Forecasters have warned that the U.S. tariff increases could set back a Chinese recovery that had appeared to be gaining traction. Growth in the world’s second-largest economy during the January-through-March period held steady at 6.4 percent, compared with a year earlier, supported by higher government spending and bank lending.
The tensions “raise fresh doubts about this recovery path,” Morgan Stanley economists said in a report.
The latest U.S. duties could knock 0.5 percentage points off annual Chinese economic growth, and that could widen to 1 percentage point if both sides extend penalties to all of each other’s exports, economists say. That would pull annual growth below 6 percent, raising the risk of politically dangerous job losses.
China’s state media tried to reassure businesses and consumers that the ruling Communist Party has the resources and policy tools to respond.
“There is nothing to be afraid of,” said the party newspaper People’s Daily. “The U.S.-instigated trade war against China is just a hurdle in China’s development process. It is no big deal.”
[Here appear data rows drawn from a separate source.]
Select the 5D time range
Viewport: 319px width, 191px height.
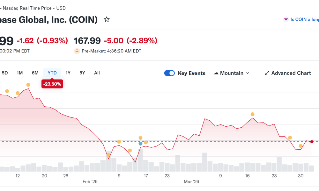5,73
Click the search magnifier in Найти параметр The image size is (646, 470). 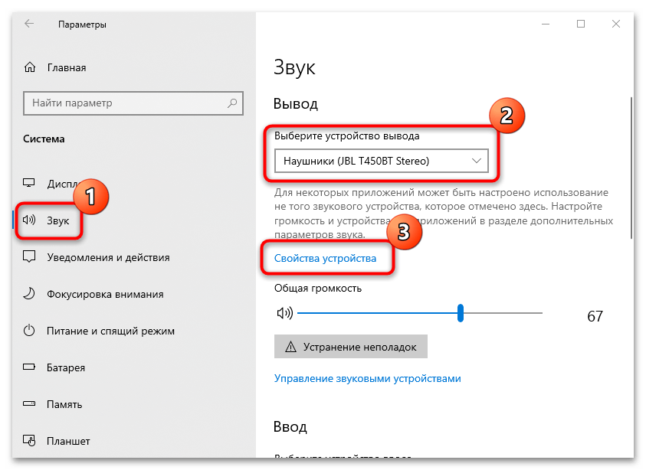[x=231, y=103]
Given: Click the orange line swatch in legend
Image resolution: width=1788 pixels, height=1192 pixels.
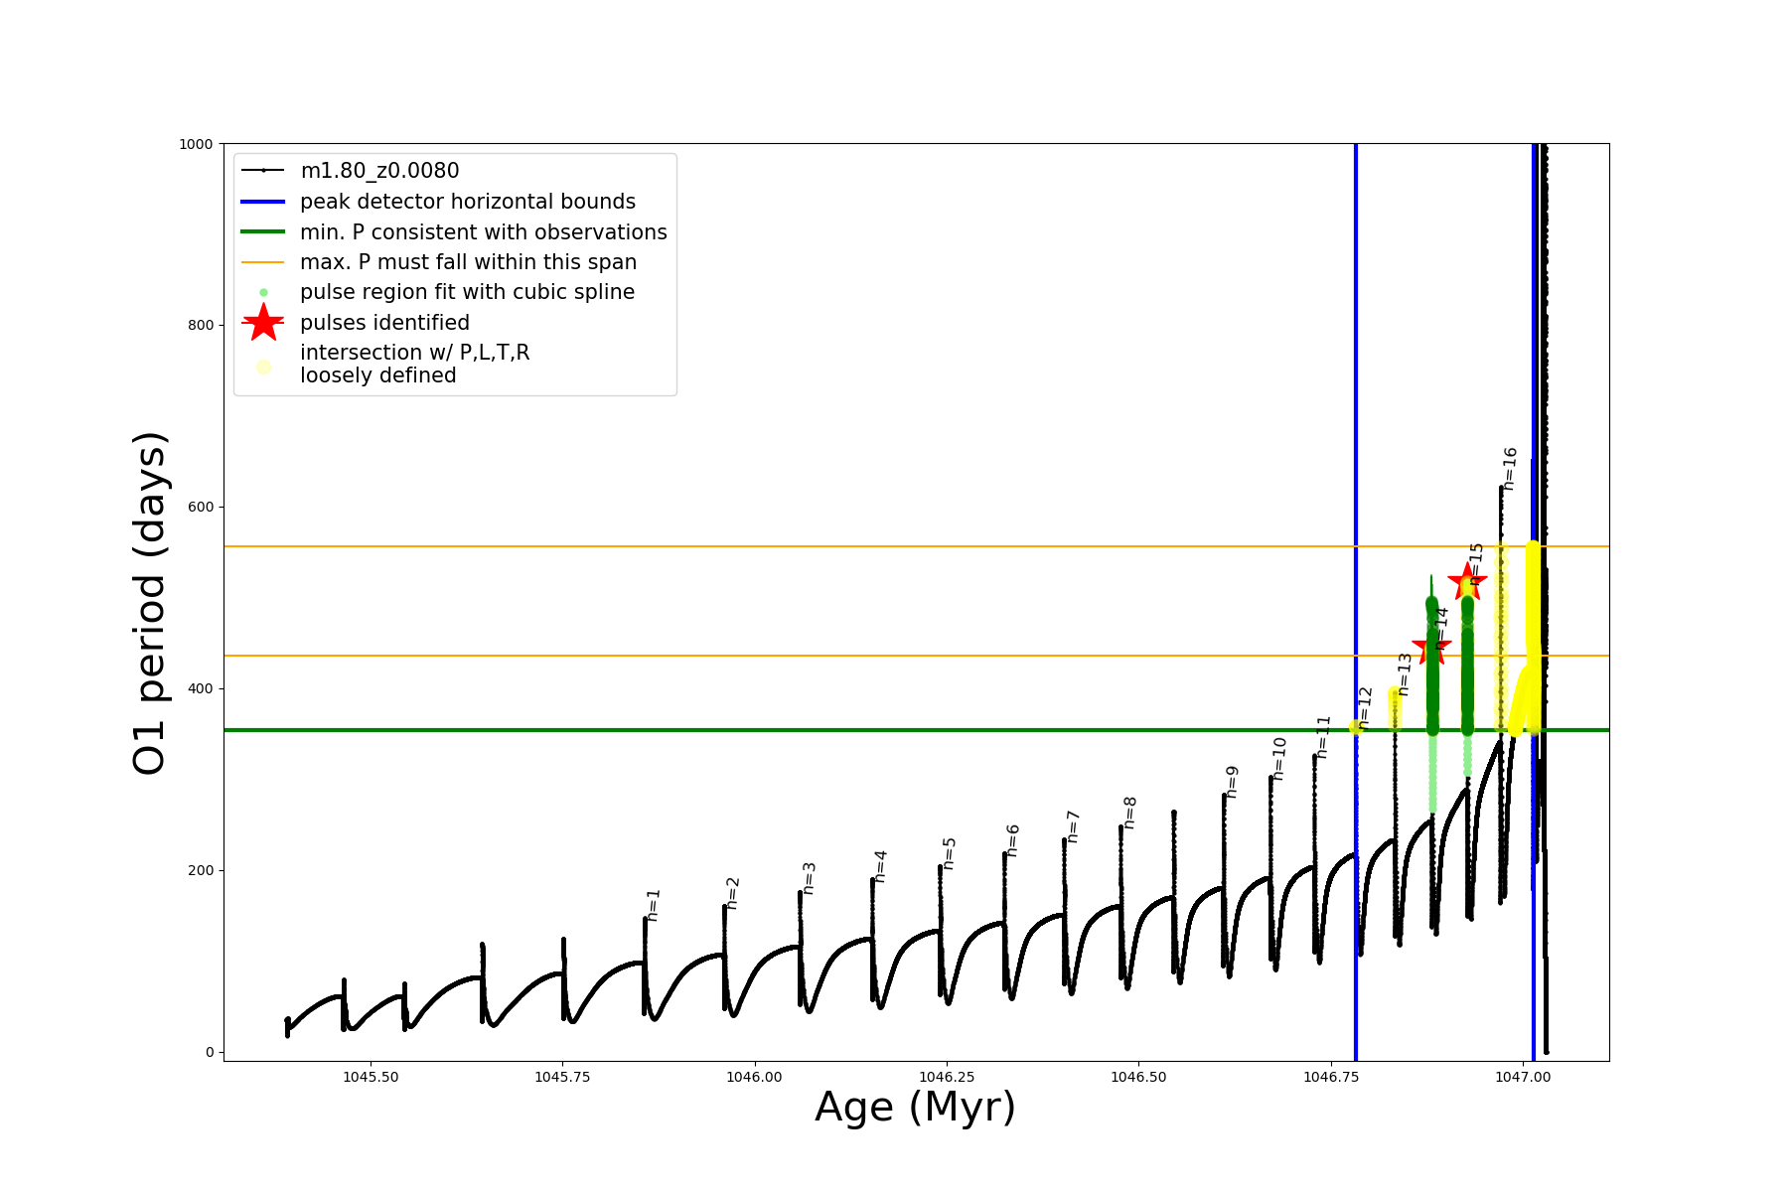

Trump started raising tariffs last July over complaints China steals or pressures companies to hand over technology. Washington also wants Beijing to roll back government support for Chinese companies striving to become global leaders in robotics and other technology. The U.S. and other trading partners say such efforts violate Beijing’s free-trade commitments.
A stumbling block has been U.S. insistence on an enforcement mechanism with penalties to ensure Beijing carries out its commitments. Economists say Chinese leaders probably reject that as a violation of Chinese sovereignty.